L’Abandon  : le titre est évocateur et la sculpture, qui montre un couple enlacé, a tout d’une allégorie. Il a été donné par le fondeur et éditeur Eugène Blot, que Camille Claudel avait rencontré en 1900. Cinq ans plus tard, année de la présentation au Salon du marbre intitulé Vertumne et Pomone, il en édite une épreuve en bronze sous le titre plus universel de L’Abandon. Il décline le sujet en deux formats, tous deux pensés comme des objets d’art à disposition des collectionneurs. Le plus grand, haut de 62 cm et tiré à dix-huit exemplaires, a connu lors d’une vente chez Artcurial en 2017 un score de 1,2 M€, doublant son estimation basse. Le modèle qui nous occupe aujourd’hui, avec ses 43 cm de haut, fit l’objet de quatorze épreuves, sur les vingt-cinq annoncées. Celle-ci, numérotée « 7 » et réalisée entre 1905 et 1937, est une redécouverte. Elle est en soi un événement, alors que trois se trouvent dans des collections publiques et que les autres sont non localisées ou en mains privées. La qualité de la patine, avec ses nuances brun-rouge, donne un effet de chair au niveau du dos et des épaules, quand les touches de vert antique offrent un aspect naturaliste au tronc d’arbre et à la terrasse, comme le souligne l’expert Alexandre Lacroix. Cette fonte au sable, solide, robuste dans la réunification qu’elle propose des deux personnages fondus séparément, est aussi particulièrement soignée. Le brossage donne enfin une vibration aux muscles, l’attention de l’artiste tout comme celle du fondeur concourant à restituer l’instant.
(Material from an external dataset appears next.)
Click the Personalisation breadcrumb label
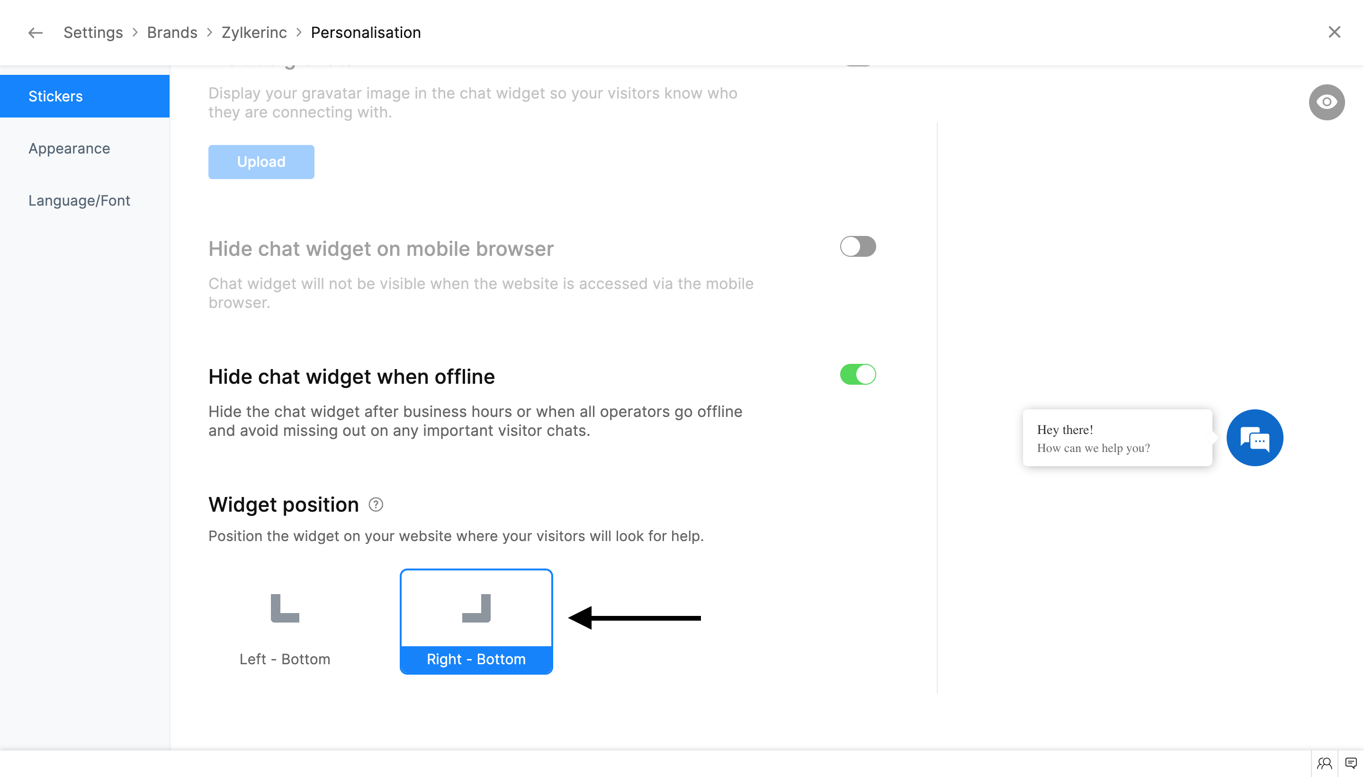The height and width of the screenshot is (777, 1364). [x=365, y=33]
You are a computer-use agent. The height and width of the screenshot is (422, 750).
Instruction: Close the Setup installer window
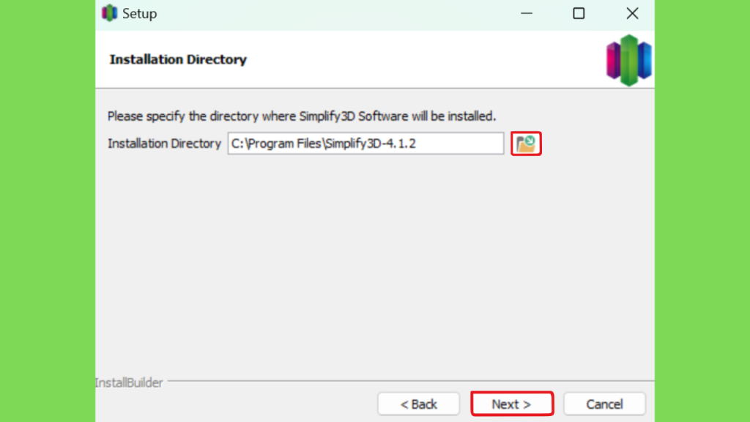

Le plâtre, plus grand que nature, fait référence à un poème hindou de Kâlidâsa écrit au IVe ou Ve siècle, alors récemment retraduit en français.

De Sakountala à L’Abandon

Les premières esquisses en terre où apparaissent cette femme debout et l’homme à genoux, la soutenant en même temps qu’il l’attire à lui, datent de 1886. Camille Claudel travaille alors dans l’atelier de Rodin. Comme l’écrit Chloé Ariot, conservatrice du musée Rodin, l’histoire de l’œuvre a tout du drame en trois actes. Dans la genèse qu’elle retrace pour le catalogue accompagnant les expositions Claudel de l’Art Institute de Chicago et du Getty Museum de Los Angeles, elle revient autant sur l’inspiration initiale que sur les différents noms et états sous lesquels est connu le groupe. En 1888, Camille Claudel présente au Salon des artistes français Sakountala. Le plâtre, plus grand que nature, fait référence à un poème hindou de Kâlidâsa écrit au IVe ou Ve siècle, alors récemment retraduit en français. Son argument, applaudi sur les scènes parisiennes du milieu du XIXe siècle, tient en quelques lignes : le roi Douchmanta et la jeune Sakountala sont amoureux, mais à la suite d’une malédiction, sont éloignés l’un de l’autre et frappés d’oubli, un anneau retrouvé permettant finalement de les réunir. On ne peut au travers de la sculpture identifier un moment précis du récit, qui serait ou l’introduction ou le dénouement. La sculpture montre néanmoins un mouvement dépassant la narration, une tension peut-être universelle qui lui vaut une mention honorable et plusieurs critiques positives dans la presse.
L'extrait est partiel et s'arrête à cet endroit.